Remember this is still a preview in testing.  Upgrade testing will be announced shortly and final expected sometime after. Read the release notes. Give us feedback on the KDE forums or by filing specific bugs and keep and eye on the todo board to track us.

Time to Test Plasma 5.13 Beta

The forthcoming new release of Plasma 5.13 will have some lovely new features such as rewritten System Settings pages and Plasma Browser Integration.  But we need testers.

Incase you missed it the Plasma 5.13 release announce has a rundown of the main features.  If you are an auditory learner you can listen to the Late Night Linux Extra podcast where Jonathan “great communicator” Riddell talks about the recent sprint and the release.

You can test it out with the KDE neon Developer Edition Git-Stable ISO which you can download now.  Git-stable includes beta builds of KDE’s software.  Or you can try the latest KDE neon Docker image which runs the desktop inside Xephyr with a simple command of neondocker -e dev-stable.

What have the public been saying about Plasma 5.13 beta? Let’s pick some random comments from Reddit:

br_shadow – Plasma is by far the best linux DE

Thanks br_shadow!

aturfer 26 points  – I’m going to make another financial donation to the KDE project.

Good idea aturfer!

mleko69 

> KDE Plasma

> lightweight

What a time to be alive

Oh yes it is mleko69!

masteryod 17 points 

Holy shit that changelog is amazing!

We try to please mastyod!

tnsittpsif190 points I am so pleased with KDE and the development team. I love the workflow it offers. It is both, beautiful and professional at the same time.

We succeed in pleasing tnsittpsif!

So give it a try, report problems, 2.5 weeks until final is out.

Moving to Bionic

KDE neon is a project to do continuous integration and deployment of KDE software for easy and quick use by the world.  We have three ways of doing that the main one being the archive of .deb packages based on the latest Ubuntu LTS (the other two are Docker images and Snap packages).

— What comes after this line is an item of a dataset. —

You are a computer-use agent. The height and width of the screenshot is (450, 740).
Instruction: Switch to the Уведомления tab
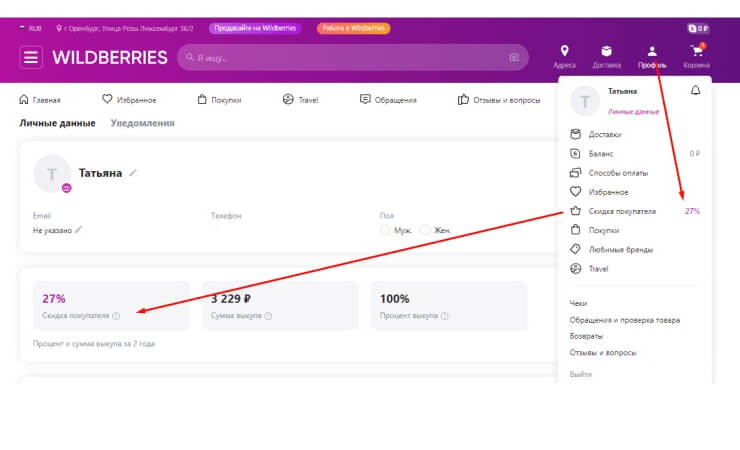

With the new Ubuntu LTS 18.04 out it’s time to rebase Neon’s packages on that.  This is still work in progress but demand seems to be strong looking at comments around the forums, chat rooms and social media, so we’re aware many people are waiting for this.  We have compiled all the essential packages of Git Unstable edition on Bionic and today I’m working on the installer.  Now we need to finish off compiling all the packages for the four editions of KDE neon and make sure the upgrade is working.  In the mean time of course we’ll keep updating the packages based on 16.04 LTS so you can keep getting the latest and greatest from KDE.

Hiding Neon LTS Edition

With the new Plasma LTS came an update to KDE neon LTS Edition and lots of people asking which edition to use and what the difference is.  This caused us to review the purpose of LTS and as a result we’ve just hidden LTS from the download page.  The only difference with the LTS edition is that it stays on Plasma’s LTS release but apps and libraries still get updates.  This doesn’t fit well with the main use cases of an LTS which is that it only gets bug fixes and no new features.  Further we test Neon LTS edition less than any other edition so it’s more likely we’ll miss some problem, which is the opposite of what most people would expect. There are distros whose release model fits better with the needs of Plasma LTS but the constant updates of Neon don’t fit too well.  We’ll keep the edition around and don’t expect to make any changes to the repositories or builds, they’re useful for devs testing Plasma LTS, but we’re not advertising it for download since it gives a different expectation of what to expect than fits into the release method of Neon.

Qt 5.10 Beta available for testing with KDE neon

Qt 5.10 Beta was released this week and the neon builder cloud elves have been compiling it away ready for testing.

There’s no QtWebEngine or Qt3D so stuff which needs those will be broken.

Other stuff likely broken too, don’t use it on a machine you’re not happy doing a reinstall on.